In 1973, Kramer opened Madam Lovejoy’s, a popular but short-lived jazz-folk-rock club in the River Quay (now the River Market) that died when organized crime factions began using the downtown neighborhood as a battlefield.
“After a couple or three buildings were blown up, that was it,” Kramer recalls matter-of-factly, although you can still hear a sense of loss in his voice. “I have a reputation, maybe, for being the town’s biggest wannabe,” he says.
For a short time in the late 1980s, Kramer took over the struggling Parody Hall in the River Market, where he hoped to resurrect his concept of a mass-appeal, multi-genre music venue. Highlights included an impromptu jam by Gene Clark’s touring version of the Byrds.
“The few people that were there, were like, ‘I don’t believe I’m here,’ you know?’’ Kramer remembers. “Mr. Tambourine Man and all that stuff. It went on for an hour.”
Kramer wanted to buy Parody Hall, but the property was sold to a redeveloper and the building demolished. “That was my second turn down there,” he says. “I was 0 for 2. I was a little bummed.”
Kramer still dreams of owning his own club. In recent years, he’s come close to acquiring the investments needed for his proposed Blue Devil Restaurant and Performance Venue, where the artist-audience relationship would be paramount.
“My complaint has always been that there are not enough really well-designed venues,” Kramer says. “Especially in jazz, it’s really important to have an artist-audience rapport. It’s key. So you have to design your layout with that in mind. You need to encourage the audience to pay attention.”

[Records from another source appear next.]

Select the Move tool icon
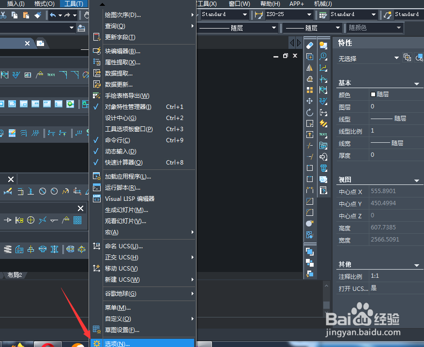This screenshot has height=347, width=424. 310,100
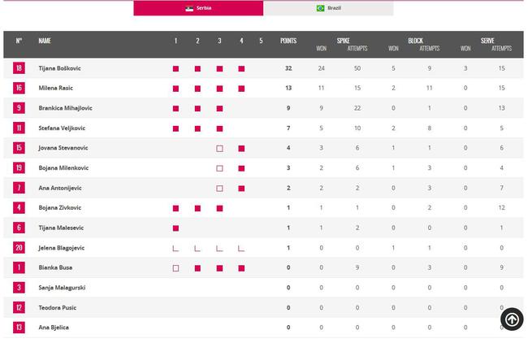Click Tijana Malesevic's filled set 1 square
Screen dimensions: 528x343
[x=175, y=228]
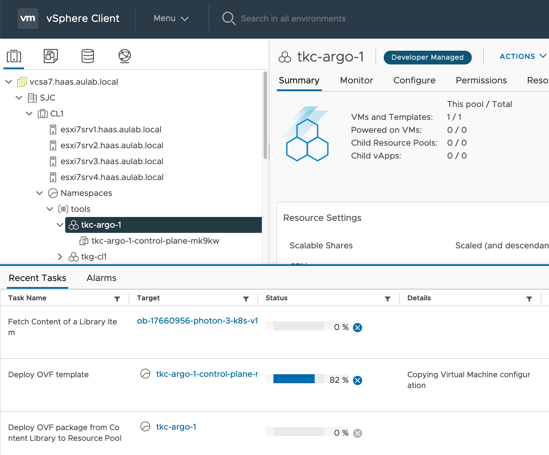Expand the tkg-cl1 tree node
The height and width of the screenshot is (455, 549).
coord(60,257)
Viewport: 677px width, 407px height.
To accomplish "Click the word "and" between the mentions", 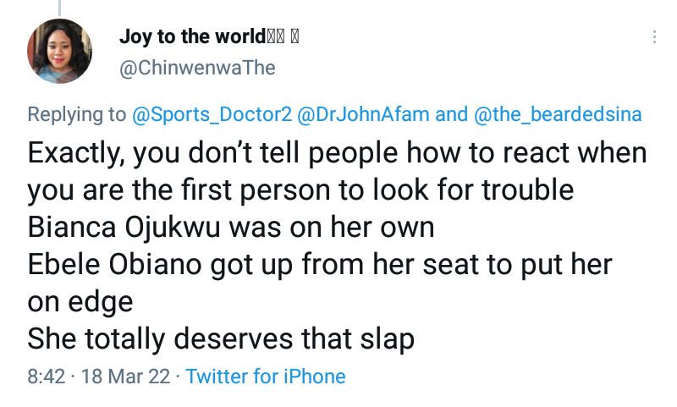I will click(449, 115).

The jazz performed seven nights a week at the Majestic “works pretty well here,” Kramer says, including the music of world-class stride pianist Bram Wijnands.

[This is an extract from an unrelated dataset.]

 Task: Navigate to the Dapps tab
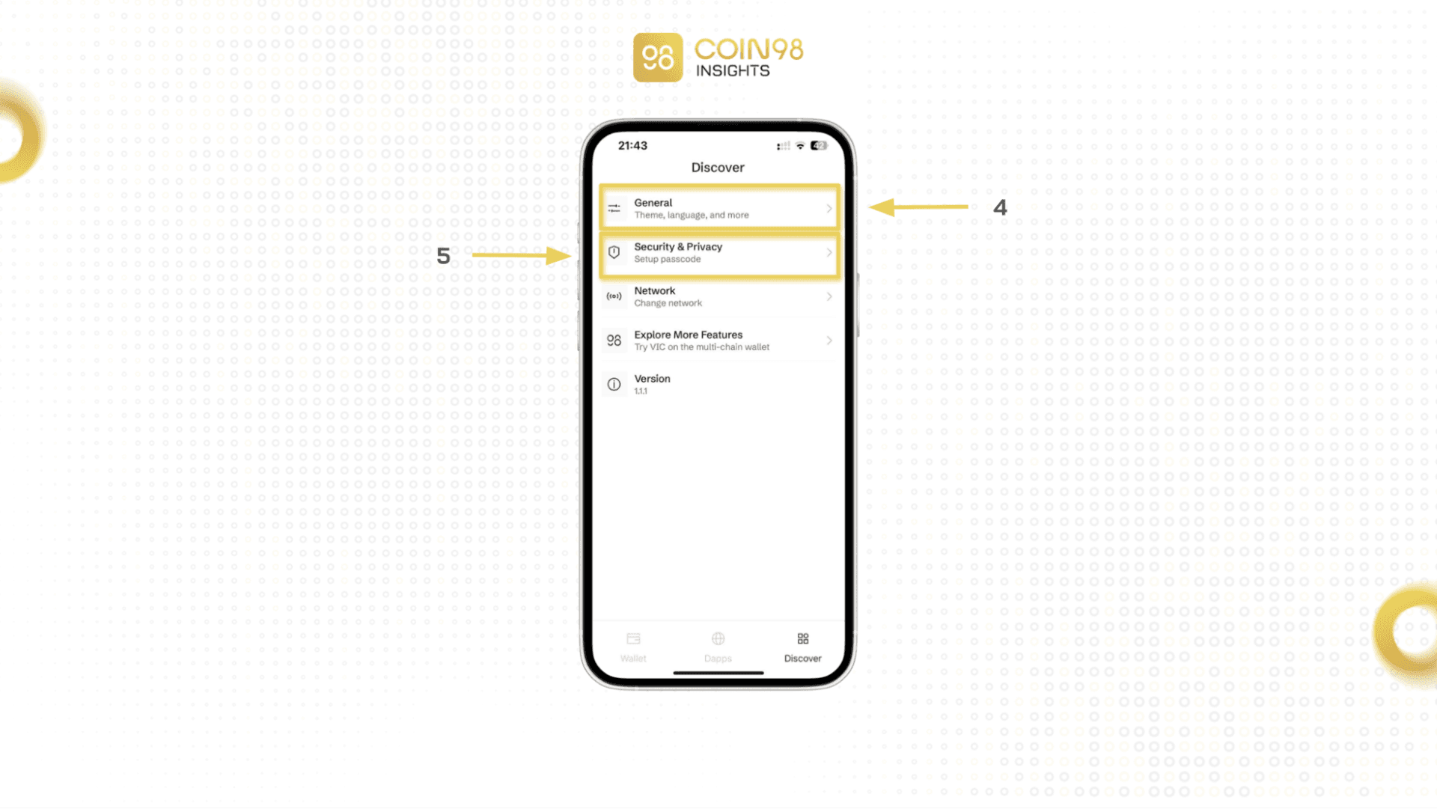[718, 646]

“He’s performed with Wynton Marsalis at Lincoln Center,” Kramer says. “He’s performed at Carnegie Hall. The guy’s no slouch. I’ve always been awed by musicians like Bram. He’s going to kill me for saying this, but he can get underneath the piano and cross his hands with the keyboard behind him and play it. We don’t ask him to do it anymore, because he’s got a little arthritis in his wrist and it hurts. But he can do it!”
Until Kramer finds the means to open the Blue Devil, he’ll keep doing his best to please all of his friends at the Majestic. But if you want him at his friendliest, do yourself a favor and maybe try to keep it old school.
“Somebody will come up to the bar and say, ‘Do you have a martini list?’ Oh, that annoys me,” Kramer says. “What do you need a martini list for? A martini’s made of gin — or vodka, I’ll give you that. But what else do you need to know?”
What else would you expect a legend to say?
“I treat this place like it’s my own,” he says. “I’ve been around here a long time. There are a lot of customers that come in, we recognize each other, I chit-chat with them. We know some personal things. One customer who’s aware of my plans has always said, ‘Tommy, I wish you luck, but we’ll sure miss you down here.’ And, of course, that’s a good feeling.”